854 F. Supp. 2d 149
D. Mass.2012Background
- Woodward, a long-tenured Emulex account manager, was employed April 2000 under an at-will acknowledgment; Emulex reorganized its EMC sales team years later and ultimately terminated Woodward on July 3, 2009 at age 55 as part of a reduction in force; EMC revenues declined during 2007–2009 and Woodward’s duties were reassigned to younger staff; Emulex changed the mileage-reimbursement policy in 2009, reducing reimbursement for those with a monthly auto allowance, which Woodward contends affected him; MCAD dismissed Woodward’s age-discrimination claim in 2010, prompting this federal action removed on diversity grounds; plaintiff alleges age discrimination, breach of express contract (reimbursement and commissions accounting), breach of implied contract, and tortious interference; the court grants summary judgment for Emulex on all claims after applying the Massachusetts Chapter 151B framework and evaluating pretext.
Issues
| Issue | Plaintiff's Argument | Defendant's Argument | Held |
|---|---|---|---|
| Whether Woodward proves a prima facie age-discrimination case under Chapter 151B. | Woodward asserts he is over 40, was performing adequately, was terminated, and younger employees were retained. | Emulex's decision was a non-discriminatory reduction in force consistent with business judgment. | No; no credible pretext evidence; RIF rationale suffices; summary judgment for Emulex on discrimination. |
| Whether Emulex breached express contract by failing to reimburse expenses and provide commission accounting. | Emulex agreed to reimburse and provide full commission accounting. | Emulex paid all eligible commissions and reimbursed expenses under policy; policy changes were communicated. | No; no breach; policy changes and paid reimbursements show compliance. |
| Whether Woodward has a viable claim for breach of implied contract arising from assurances of continued employment. | Gill’s assurances created an implied contract beyond at-will status. | Acknowledgment and at-will language negate implied contract; statements were aspirational, not definite offers. | No; at-will with conditional statements cannot create enforceable implied contract. |
| Whether Hoogenboom tortiously interfered with Woodward’s advantageous business relationships. | Hoogenboom actively pressured Woodward’s termination due to age, interfering with relationships. | No evidence of malice or improper interference; only a neutral instruction to energize the EMC team. | No; insufficient evidence of actual malice or improper interference; summary judgment for defendant. |
Key Cases Cited
- McDonnell Douglas Corp. v. Green, 411 U.S. 792 (U.S. Supreme Court 1973) (framework for discrimination burden shifting in Massachusetts law)

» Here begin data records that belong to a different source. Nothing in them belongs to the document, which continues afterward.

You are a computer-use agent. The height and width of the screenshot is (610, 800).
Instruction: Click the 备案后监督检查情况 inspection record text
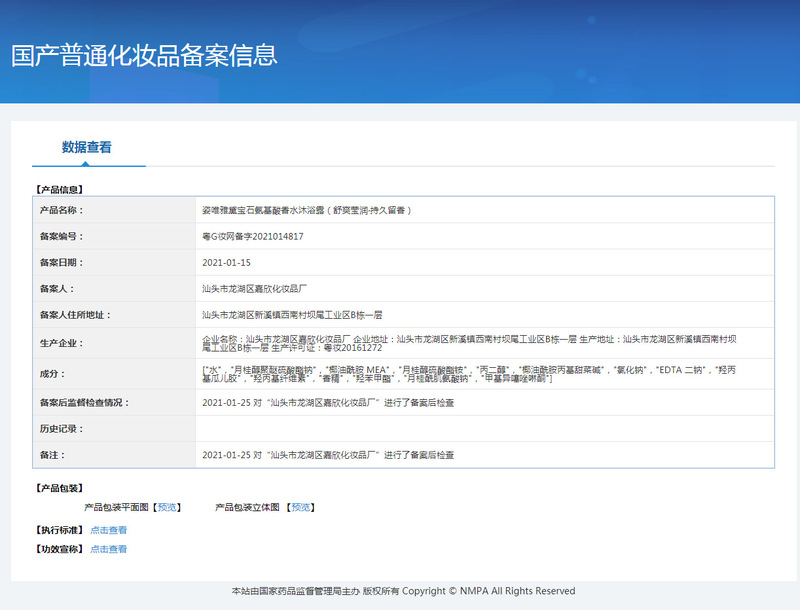327,402
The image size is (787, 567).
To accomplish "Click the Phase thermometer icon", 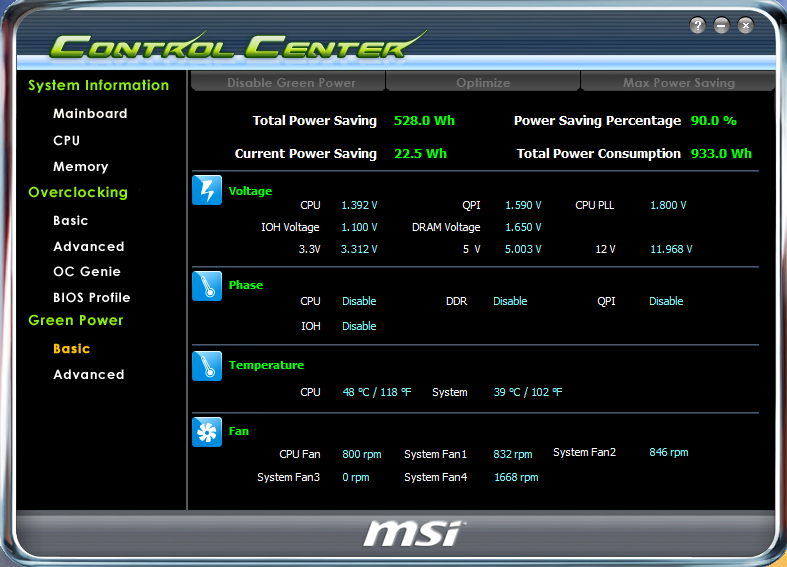I will [x=207, y=286].
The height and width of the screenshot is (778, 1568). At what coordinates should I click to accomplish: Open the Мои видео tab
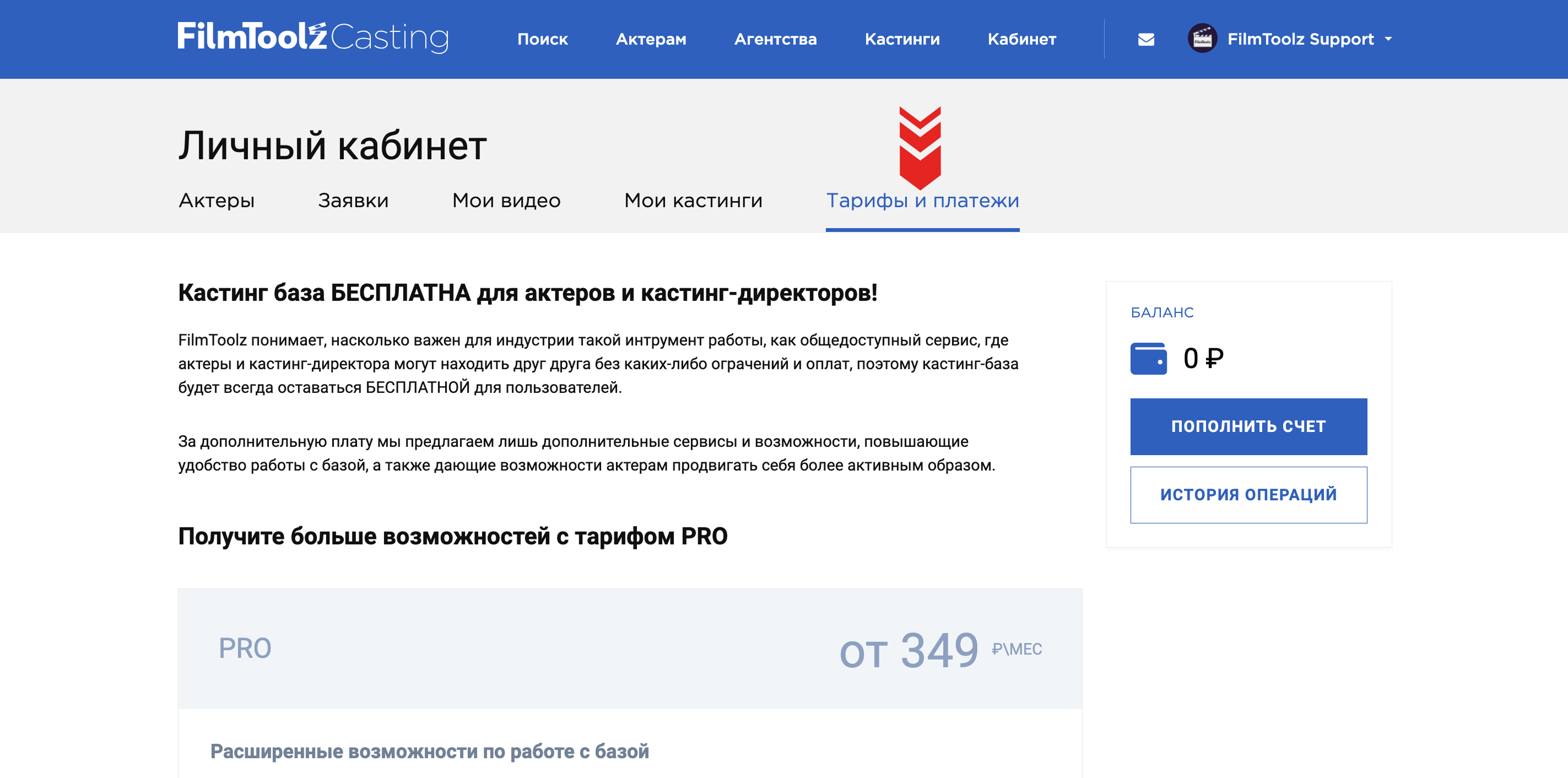506,200
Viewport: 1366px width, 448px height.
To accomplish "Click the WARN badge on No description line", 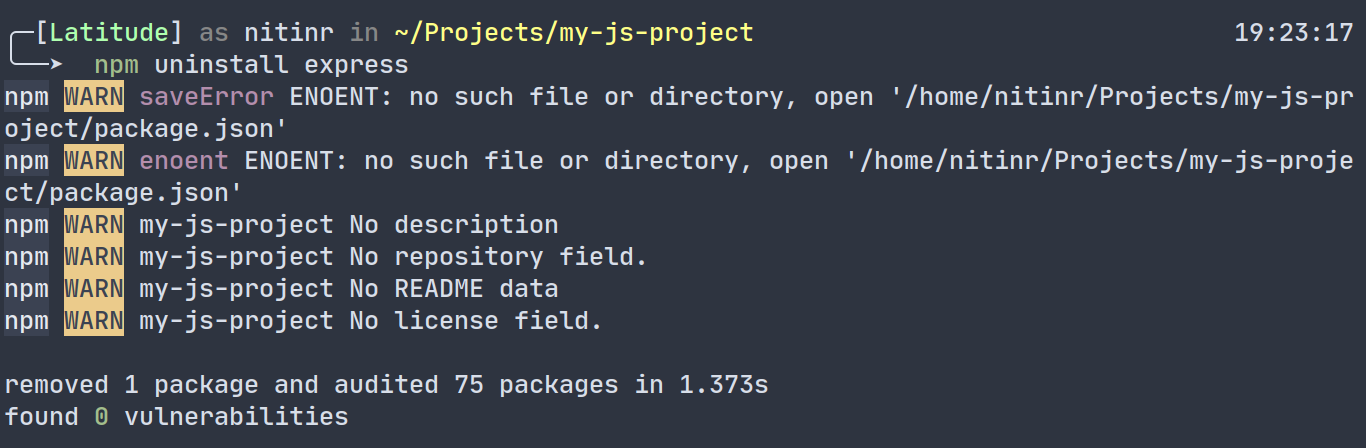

- Sullivan v. Liberty Mut. Ins. Co., 444 Mass. 34 (Mass. Supreme Judicial Court 2005) (rejected simple age-disparity as per fourth element; need raise inference of discrimination)
- Lipchitz v. Raytheon Co., 434 Mass. 493 (Mass. Supreme Judicial Court 2001) (causation standard for discriminatory animus contribution to action)
- Abramian v. President & Fellows of Harvard Coll., 432 Mass. 107 (Mass. Supreme Judicial Court 2000) (describes burden shifting at third stage of prima facie framework)
- Smith v. F.W. Morse & Co., Inc., 76 F.3d 413 (1st Cir. 1996) (employer may terminate for nondiscriminatory reasons under business judgment rule)
- Mesnick v. Gen. Elec. Co., 950 F.2d 816 (1st Cir. 1991) (limits on second-guessing employers' nondiscriminatory business decisions)
- Webber v. Intl. Paper Co., 417 F.3d 229 (1st Cir. 2005) (nondiscriminatory reasons need not be wise, but not discriminatory)
- Bennett v. Saint-Gobain Corp., 507 F.3d 23 (1st Cir. 2007) (pretext evidence requires probative evidence on discrimination elements)
- Blare v. Husky Injection Molding Sys. Boston, Inc., 419 Mass. 437 (Mass. Supreme Judicial Court 1995) (summary judgment proper when evidence of intent is lacking)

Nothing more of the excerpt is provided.